The Saint Jane, Moxy, Sheraton Grand, Chicago Athletic Club and even the famous Palmer House are just a fraction of local hotels closed right now.
"You see a lot of hotels, especially in the downtown area, that are suspended right now. I think it gives you a sense of what the permanent damage could be," said Michael Jacobson, President and CEO of the Illinois Hotel and Lodging Association.
Jacobsen says a third of Chicago hotels are currently closed. The fear is that 1000 out of the 1500 in the state could go out of business for good.
Many of them are not the big chains, but mom-and-pop places.
"It’s not the major corporations that are hurting because of these closures, it’s really your neighbors. These local Illinoisans that are struggling to survive," said Jacobson.
This could mean the loss of many jobs. Normally, the Illinois hotel industry supports 292,000 jobs.
"Currently, over a third of all hotel workers are still out of work. The question just becomes, ‘How quickly can hotels get back to hiring their colleagues?’" said Jacobson.
And the pain spreads beyond hotels.
"It negatively affects the mag mile. It negatively affects the city of Chicago, the state of Illinois and the Midwest," said Kimberly Bares, President and CEO of The Magnificent Mile Association.
Along the Magnificent Mile, empty hotels mean far fewer people shopping, dining and showering the area with cash.
"Getting hotels back up and functioning and getting them to full capacity- it’s critically important to the health of our district," said Bares.

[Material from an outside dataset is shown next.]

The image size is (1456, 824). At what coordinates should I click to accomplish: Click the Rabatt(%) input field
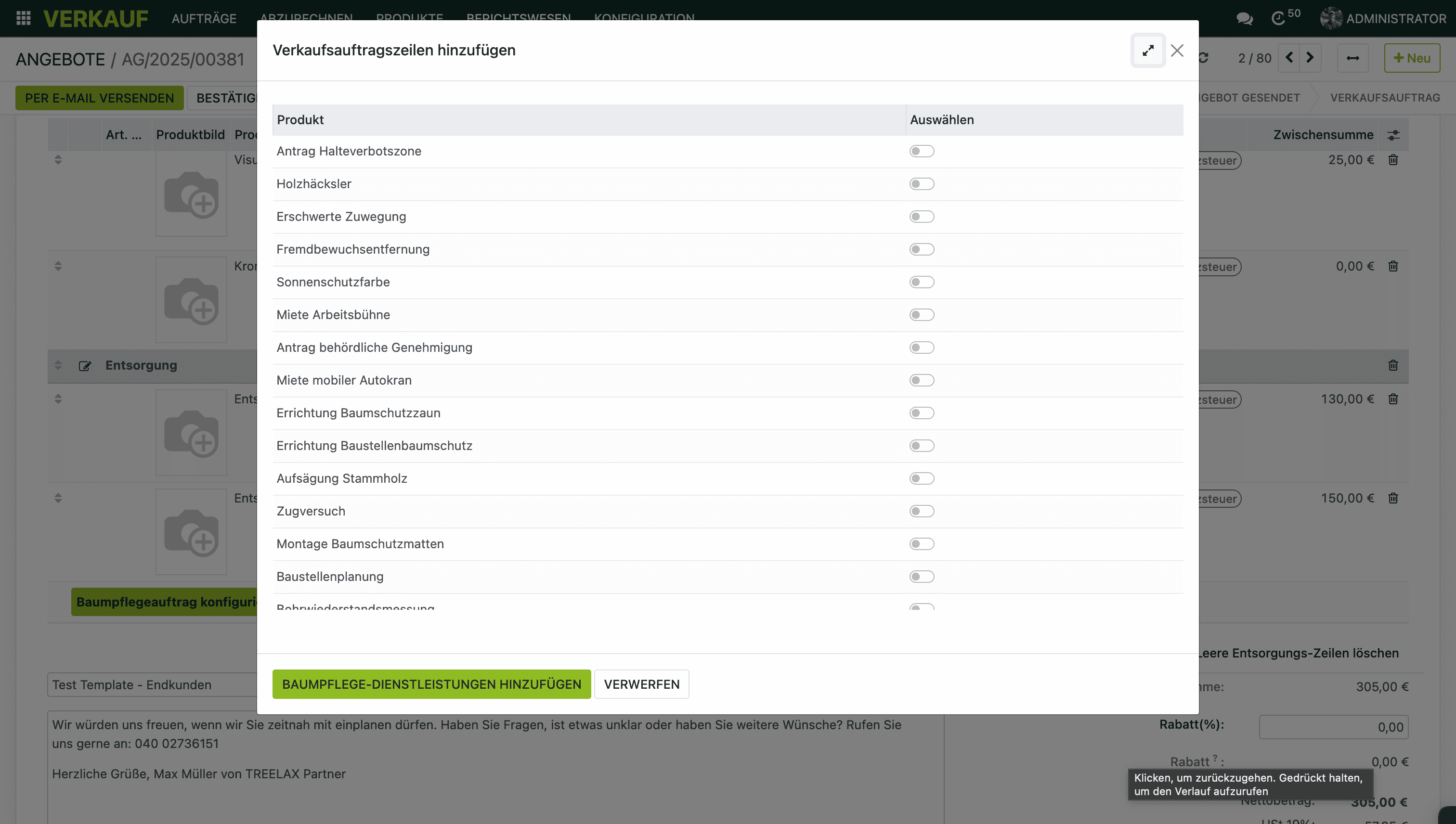1333,727
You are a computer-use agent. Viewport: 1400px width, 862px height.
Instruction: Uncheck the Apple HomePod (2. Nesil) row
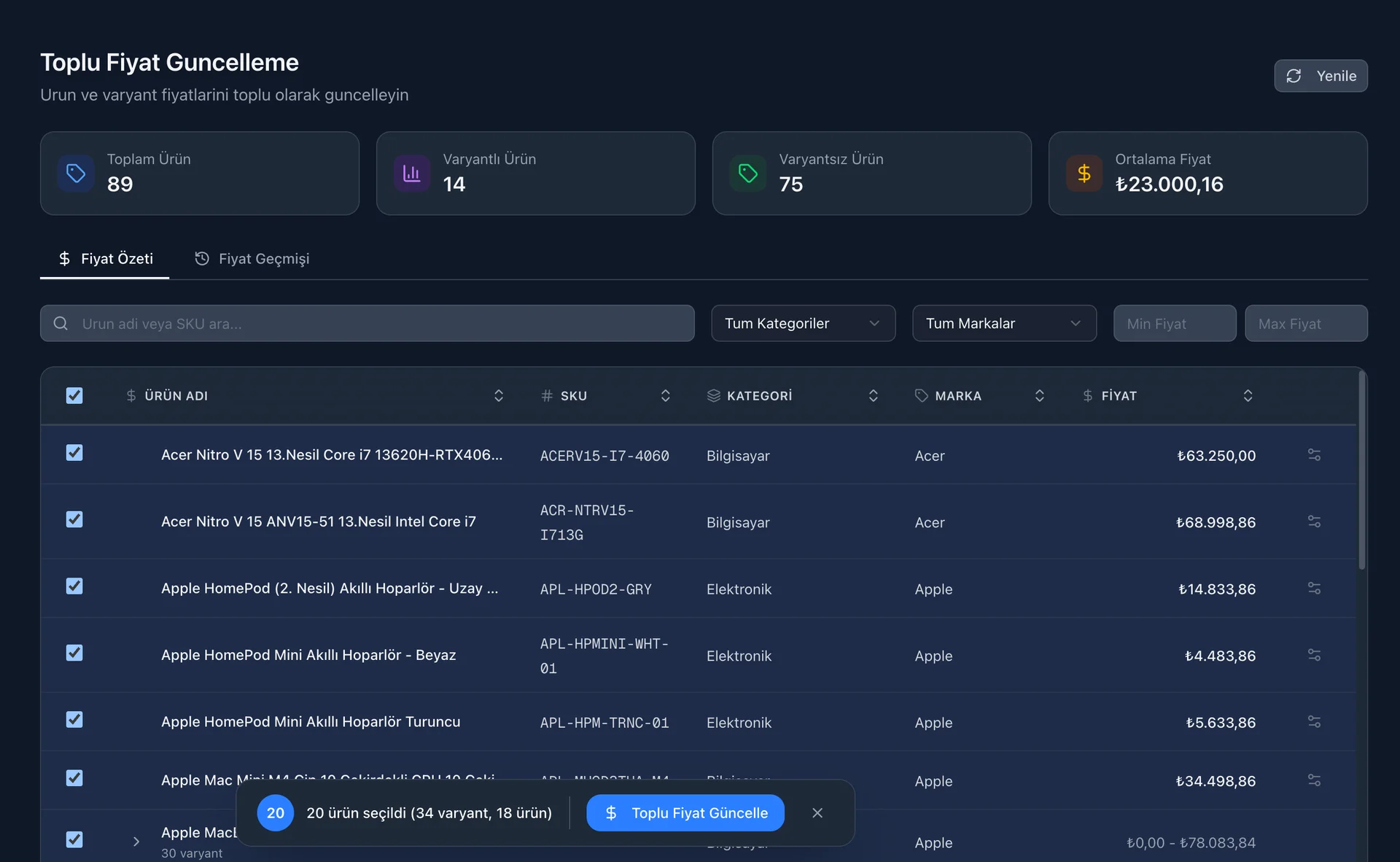pyautogui.click(x=74, y=586)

The industry says one reason for all the hotels closing is they’ve been left hung out to dry by the city and state.
For example, Jacobson says a state grant program said to prioritize hotels gave money to one in eight applicants.
"What was supposed to be a critical lifeline to get us through these difficult months, many people came out of it empty-handed," said Jacobson.
At the same time, hotels continue paying property taxes even if they’re closed. Some downtown spots cough up more than $30,000 a day, $11 or $12 million a year.
So if hotels close, the industry asks, where do cities and state make up the money?
"If it weren’t for the hotel tax revenue, each Illinois household would pay $1600 more in taxes each year," said Jacobson.
Before it gets so dire, Jacobsen believes the industry can make a full recovery after a few painful years.
In part thanks to vaccines, but also because of all Chicago has to offer for visitors.
The question is: how many hotels can survive until then?